只见她冲旁边的侍女低语了几句,那侍女点点头,便朝着楚菡儿几人走来,毕恭毕敬道:“楚姑娘,今日是我们家小姐的生辰,她叫了一众好友来此处庆贺,见您来了,想请您过去喝上一盏酒,向讨您个吉利。”
楚菡儿讶然,见这侍女如此说,也没法拒绝,便点了点头,正想问问其他几人是否要一同过去,四处看了看,裴筝和裴筠早就去找相熟的伙伴了,就剩下一个燕翩翩。
知道她和周芷西不熟,而且周芷西那人眼界高,身边的簇拥都是京都排得上名次的闺秀,等闲之辈入不了她的眼,想了想,也就没搭理燕翩翩,再一个,她也难以心平气和地面对她,一个与表哥私下有纠葛的女人,她到现在都没有理好自己的情绪。
翩翩见其他人都走了,倒觉得落了个清净,翠玉在一旁忙乎着陪她,就足够了。
这般落单她其实一点也不在意,她不会在京都久待,京都再繁华风流,都与她一毛钱关系都没有,所以她也没想过去攀交人脉。

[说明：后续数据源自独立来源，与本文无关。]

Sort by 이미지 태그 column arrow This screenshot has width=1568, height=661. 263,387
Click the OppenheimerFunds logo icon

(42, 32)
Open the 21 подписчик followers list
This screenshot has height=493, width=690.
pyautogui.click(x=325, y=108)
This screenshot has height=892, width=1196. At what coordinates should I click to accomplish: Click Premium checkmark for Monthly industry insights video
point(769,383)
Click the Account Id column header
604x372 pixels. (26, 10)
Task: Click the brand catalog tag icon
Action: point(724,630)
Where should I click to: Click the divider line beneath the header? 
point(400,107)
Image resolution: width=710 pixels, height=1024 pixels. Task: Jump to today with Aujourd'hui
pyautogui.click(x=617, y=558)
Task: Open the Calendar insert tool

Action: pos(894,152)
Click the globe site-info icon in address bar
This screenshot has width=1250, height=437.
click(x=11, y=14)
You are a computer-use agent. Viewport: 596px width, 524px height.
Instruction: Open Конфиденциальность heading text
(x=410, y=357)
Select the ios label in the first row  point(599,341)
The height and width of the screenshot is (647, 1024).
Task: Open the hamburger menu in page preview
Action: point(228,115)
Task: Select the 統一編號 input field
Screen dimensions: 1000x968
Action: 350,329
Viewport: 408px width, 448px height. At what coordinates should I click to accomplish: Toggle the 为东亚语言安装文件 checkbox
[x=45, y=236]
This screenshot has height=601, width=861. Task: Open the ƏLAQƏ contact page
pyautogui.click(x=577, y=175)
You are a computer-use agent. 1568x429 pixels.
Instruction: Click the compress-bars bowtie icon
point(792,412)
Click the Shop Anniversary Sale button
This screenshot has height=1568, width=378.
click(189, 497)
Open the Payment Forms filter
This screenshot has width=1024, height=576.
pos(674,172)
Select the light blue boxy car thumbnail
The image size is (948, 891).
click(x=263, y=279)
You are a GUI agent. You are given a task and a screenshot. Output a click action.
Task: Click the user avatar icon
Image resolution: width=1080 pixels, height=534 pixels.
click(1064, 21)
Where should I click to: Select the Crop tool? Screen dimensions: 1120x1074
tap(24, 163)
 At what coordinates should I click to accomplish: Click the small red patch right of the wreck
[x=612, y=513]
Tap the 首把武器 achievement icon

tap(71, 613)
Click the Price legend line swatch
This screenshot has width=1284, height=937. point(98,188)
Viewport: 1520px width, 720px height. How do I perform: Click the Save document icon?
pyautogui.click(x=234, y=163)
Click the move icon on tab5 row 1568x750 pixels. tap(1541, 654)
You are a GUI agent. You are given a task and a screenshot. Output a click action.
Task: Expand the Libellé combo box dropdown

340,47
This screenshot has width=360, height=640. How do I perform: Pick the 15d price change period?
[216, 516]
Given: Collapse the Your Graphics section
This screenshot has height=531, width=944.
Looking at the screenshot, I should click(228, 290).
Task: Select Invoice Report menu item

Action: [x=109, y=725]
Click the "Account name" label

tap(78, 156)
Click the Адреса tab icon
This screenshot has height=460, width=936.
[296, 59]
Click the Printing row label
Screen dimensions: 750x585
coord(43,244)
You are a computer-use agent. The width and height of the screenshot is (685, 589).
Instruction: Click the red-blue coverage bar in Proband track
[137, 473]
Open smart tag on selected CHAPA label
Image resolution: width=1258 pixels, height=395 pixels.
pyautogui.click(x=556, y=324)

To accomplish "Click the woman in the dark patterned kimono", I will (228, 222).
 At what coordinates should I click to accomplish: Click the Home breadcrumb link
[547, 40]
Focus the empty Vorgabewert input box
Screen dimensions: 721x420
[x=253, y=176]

而且,京都门第森严,她这样卑微的人,是没人愿意屈尊降贵和她交朋友的,恰好,她也不喜欢这些人。
她从翠玉手中接过一块散发着热气的芙蓉糕,慢慢吃着,又喝了杯温温的果酒,清甜的很,又不醉人,欣赏满山的红叶,看着落日余晖渐渐跌落云海,也是别有一番意味。
不断有游人穿梭而过,都在议论纷纷:“听说了吗?今天是周芷西的生辰,听闻周贵妃派内务府的人送来了花炮礼花,足足有十大箱呢,晚上就可以在画舫上看烟花了。”
“听闻那烟花的造型可多了,是花炮局最新研制出来的。”
“有个当贵妃的姑姑就是好,看周芷西多风光啊……”
“欸,你们看见了没?那裴世子也在闲庄呢,也不知到头来这裴世子到底会花落谁家?”
“我猜是楚菡儿……上回在迷鹿山,裴世子英雄救美,楚菡儿可是出尽了风头。”
“哼哼,我看未必,你们还不知道吧?中秋那日,裴世子当街搂抱着一女子,楚菡儿和周芷西亲眼所见呢!”
有人倒抽一口气:“当真?是哪家的闺秀?”
有人嗤笑:“哪里会是闺秀?真正的闺秀怎么会和男子当街搂抱,我看啊,也就是娼妓粉头之流吧……”
“嘘,小声点,你这嘴巴不把门,娼妓粉头这样的词也挂嘴边……”
这些声音断断续续传进翩翩的耳里,她听得是百无聊赖,手中的糕点也凉了。